To Err is Human
Do you get smarter from your failures? A friend of mine flips out and overreacts when she makes a mistake. Maybe you do that, too. OR maybe you freeze and don’t do anything, so you cannot fail.
Fear of Failure?
I live in a fear-of-failure culture: Switzerland. It is hard for people around me to make, admit and accept failures. But we DO make failures, after all, we are human.
Another friend has a problem because he made a mistake at work, and now he’s being cut off from his leadership.
I heard a wonderful talk on making (and learning from) mistakes by Dr. Theo Wehner of the ETH in Zürich a while ago and it has made me consider making mistakes again.
Perception is everything
It really depends on how we look at things- SO our perception of the failure is key-
Thomas Edison said this of his some 9,000 mistakes before making a light bulb: “I know several thousand things that won’t work!” thus, he kept learning—and kept trying. Look what happened to him!
To err is human
Weall make mistakes of several kinds under two main categories, deliberate and inadvertent:
Deliberate (non-compliance): routine, situational and exceptional
Inadvertent(error): in Action (slip or lapse) and Thinking (rule or knowledge-based)
We need to reflect on the mistakes to learn from them
The question is why we made the mistakes. We must reflect upon them and learn from them. If we stuff our feelings about them or deny those mistakes, we cannot learn from them. Part of supervision is to do just this, by the way.
So, what should we do when we mess up?
· We first need to get curious about those mistakes
· Then we need to (perhaps) be coached or supervised regarding our mistakes
· Of course, we need to deal with our emotions about the mistakes we make
· Foremost, we need to create working and living cultures where mistakes are okay and we can thus learn from them
Maybe starting from the last sentence would be best. I said that I live in a fear-of-failure culture. We have to begin there and remember that that very aspect of making mistakes and feeling something (like remorse) is what makes us human. It is also the first step to learning something, in most cases.
Think in Group Think
Perhaps our overly individual culture is part of the problem. Centuries ago we would have thought much more in a communal fashion, so much so that an individual could not have “failed” and a family or community would have failed together. If we took more responsibility for each others’ mistakes, we might learn more readily from all our mistakes.
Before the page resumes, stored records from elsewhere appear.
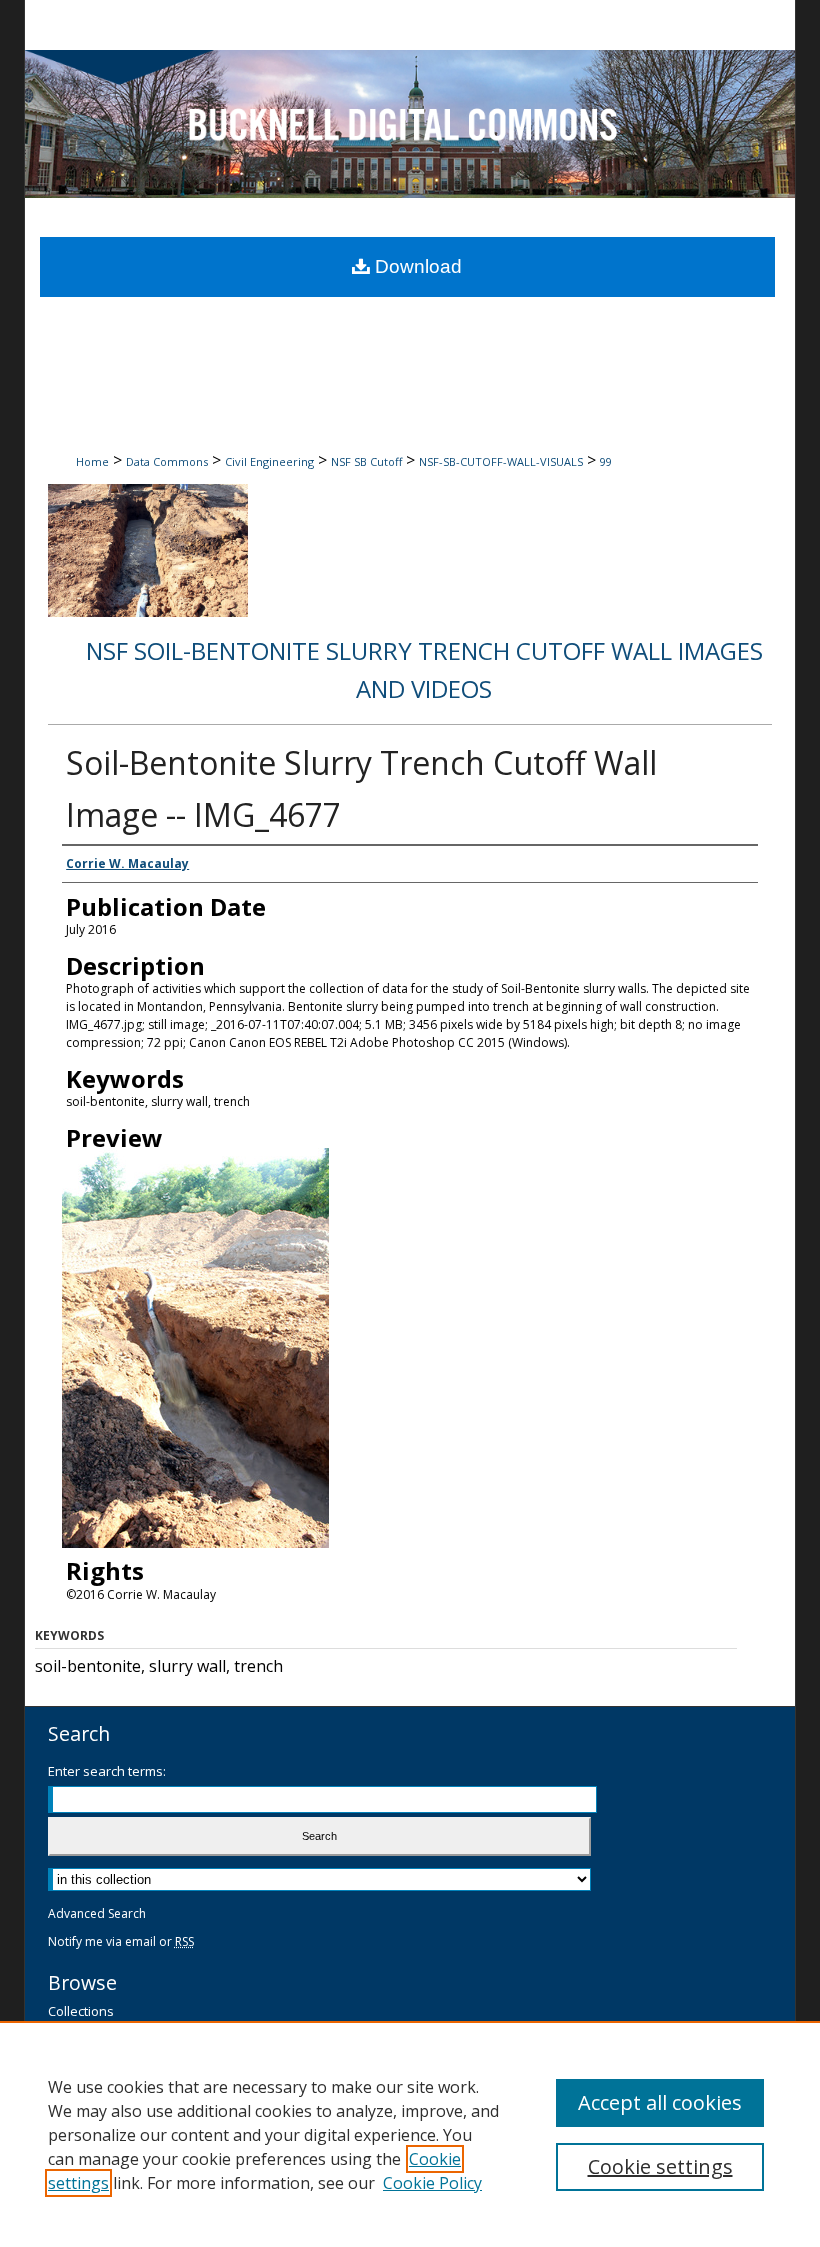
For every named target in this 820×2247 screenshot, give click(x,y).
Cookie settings (660, 2166)
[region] (410, 2134)
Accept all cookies (660, 2102)
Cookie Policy (432, 2183)
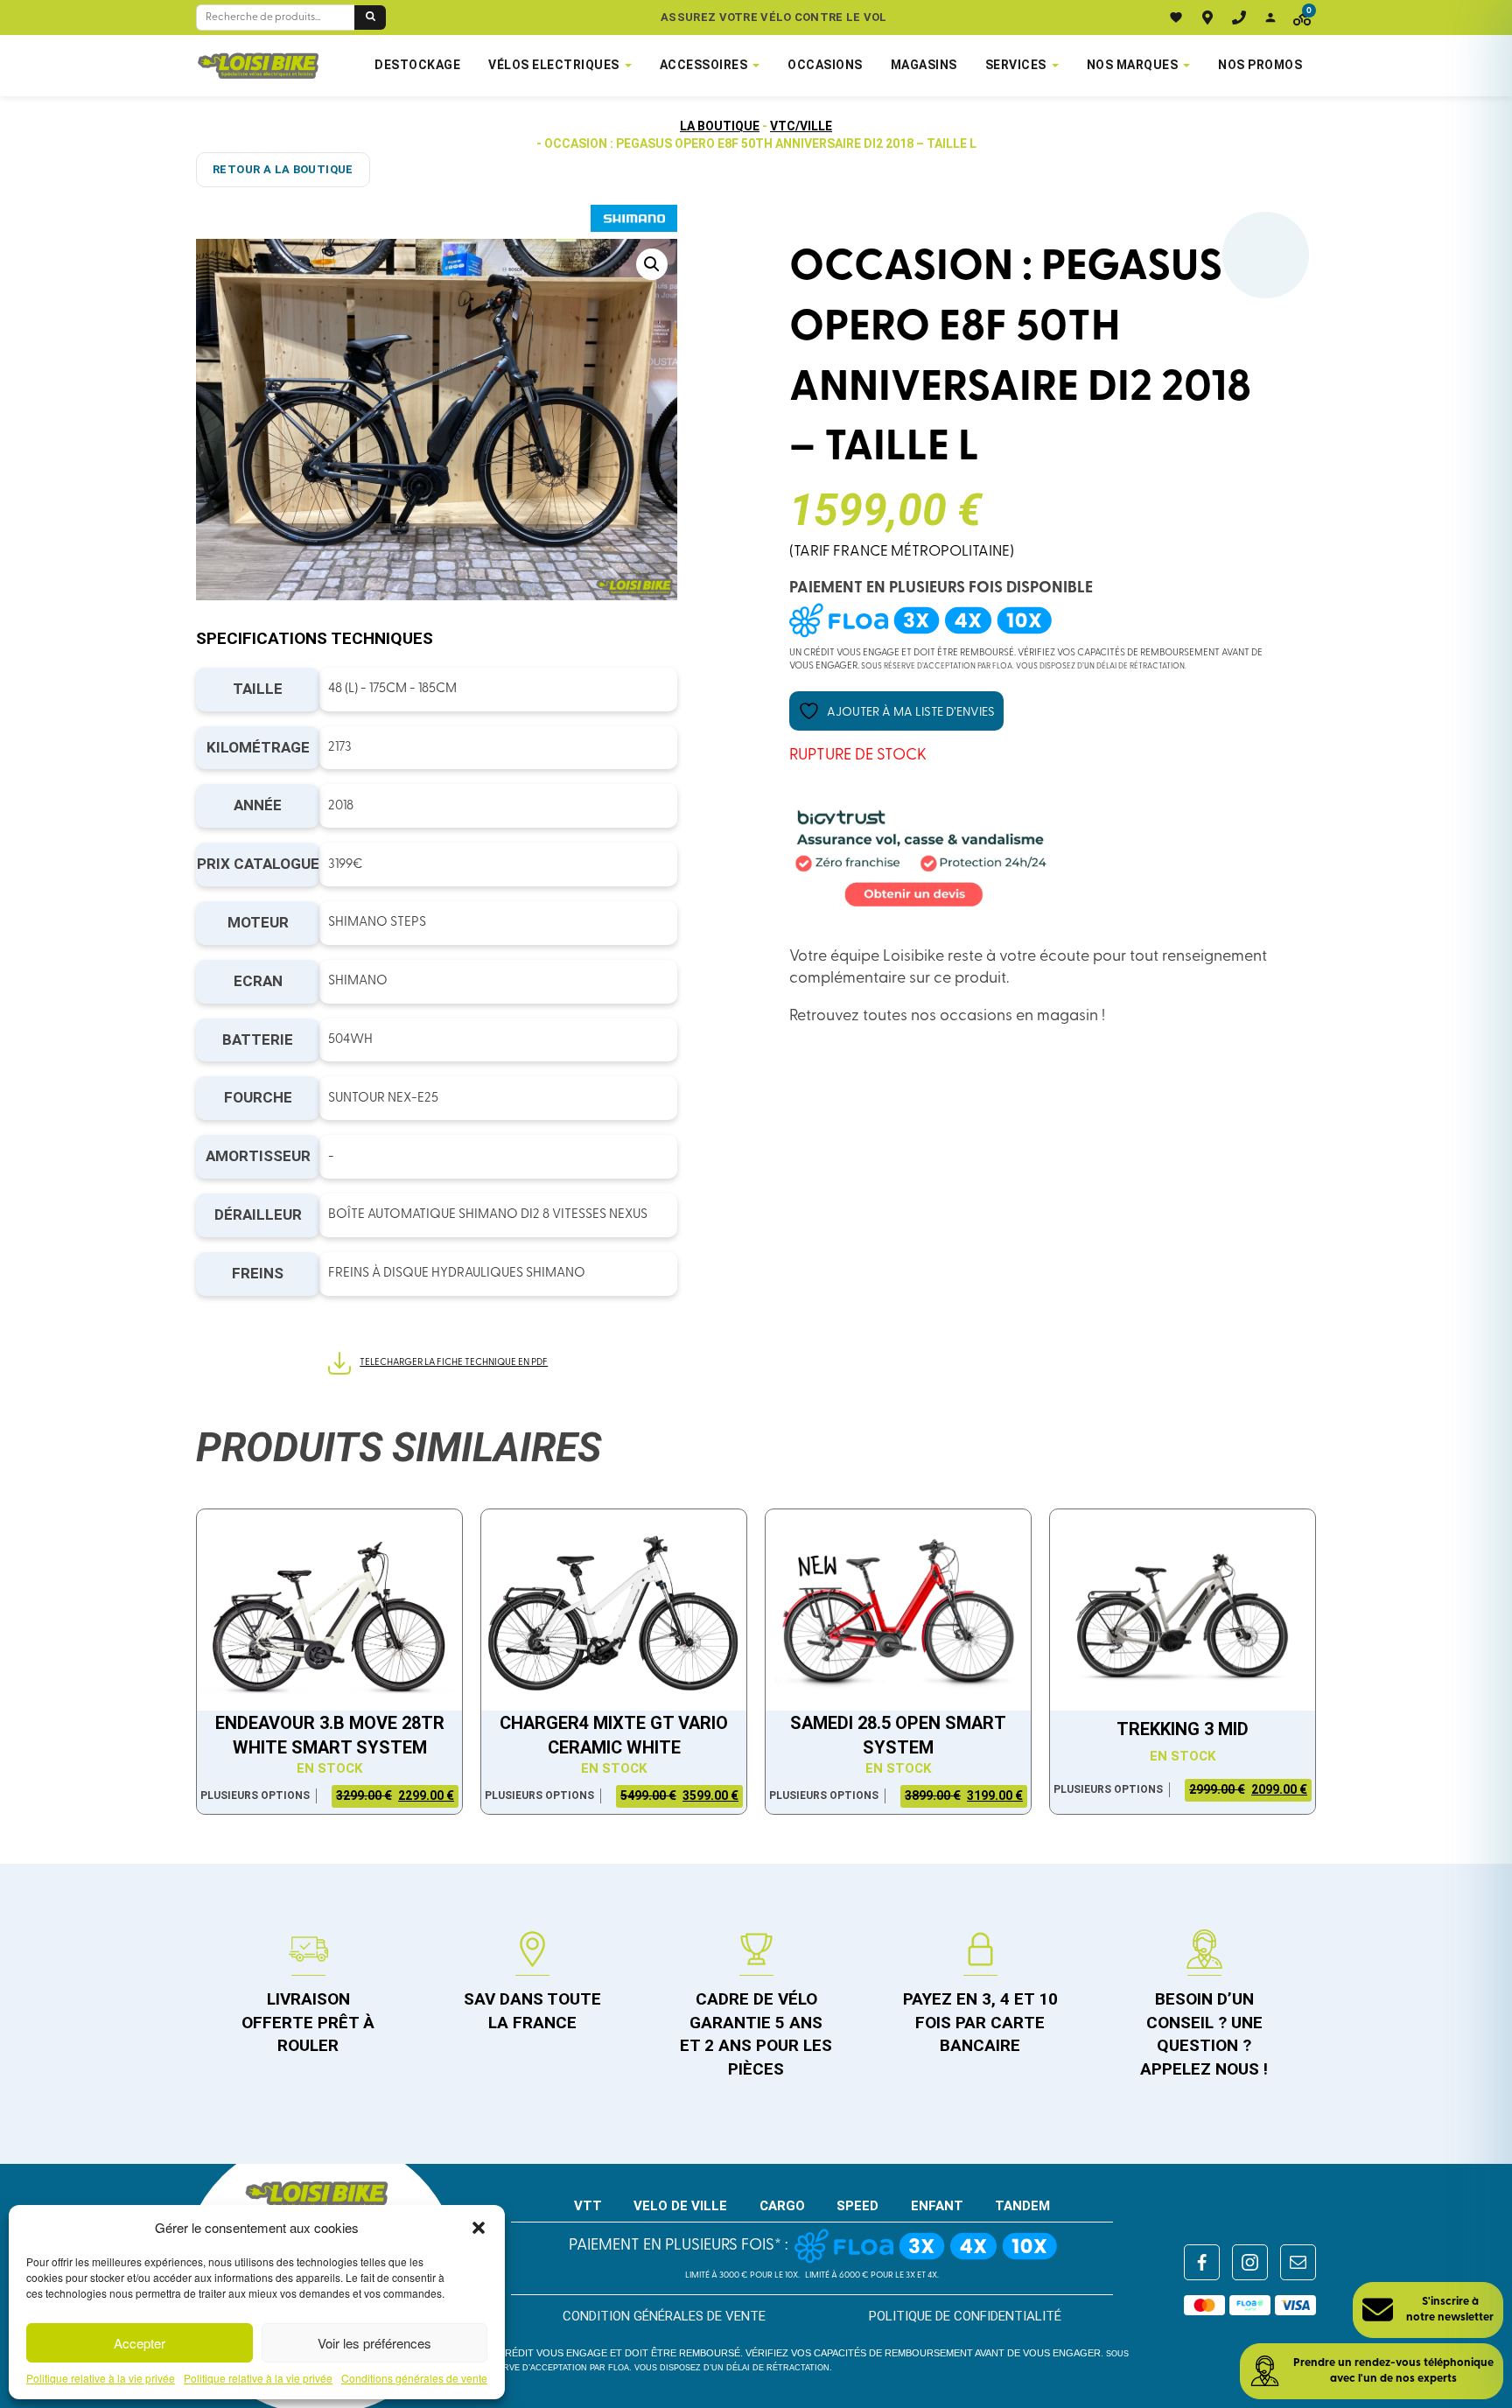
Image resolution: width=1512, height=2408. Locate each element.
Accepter (139, 2343)
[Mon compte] (1270, 18)
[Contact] (1239, 18)
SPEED (857, 2206)
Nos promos (1260, 65)
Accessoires (704, 65)
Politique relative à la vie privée (100, 2378)
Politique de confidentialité (965, 2316)
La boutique (720, 126)
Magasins (924, 65)
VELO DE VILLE (680, 2206)
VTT (588, 2206)
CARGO (782, 2206)
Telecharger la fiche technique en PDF (454, 1363)
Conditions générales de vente (414, 2378)
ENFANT (937, 2206)
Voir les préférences (374, 2343)
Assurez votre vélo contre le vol (774, 17)
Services (1015, 65)
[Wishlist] (1176, 18)
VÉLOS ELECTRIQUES (554, 65)
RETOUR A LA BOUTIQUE (283, 169)
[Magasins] (1208, 18)
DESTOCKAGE (417, 65)
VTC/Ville (801, 126)
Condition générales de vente (664, 2316)
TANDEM (1022, 2206)
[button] (478, 2227)
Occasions (825, 65)
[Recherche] (370, 17)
Feel the Pain, and stay with it
We need to admit the emotions we feel when we fail and reflect on them, work through them, and not ignore them or pretend they are not there. We need to let ourselves feel that pain.
Maybe we need coaching or supervision
Perhaps a neutral party can help you work through the mistake and learn from it. When someone from outside of “the problem” comes along and helps you see the issue for what it is, it becomes smaller and more easily solved or – when completed – not something you need to repeat. After all, that is one of the big goals: to learn so as not to make the same mistake over and over again. Reflection is very important for this process and a coach/supervisor can help with that.
No denial, instead- be curious
But most of all, we need to become much more curious.
In this case, curiosity will allow you to get on with life and work, to learn and move on. When we start to take a serious look at our mistakes, we can learn from them and not fall into the trap of repeating the mistakes again.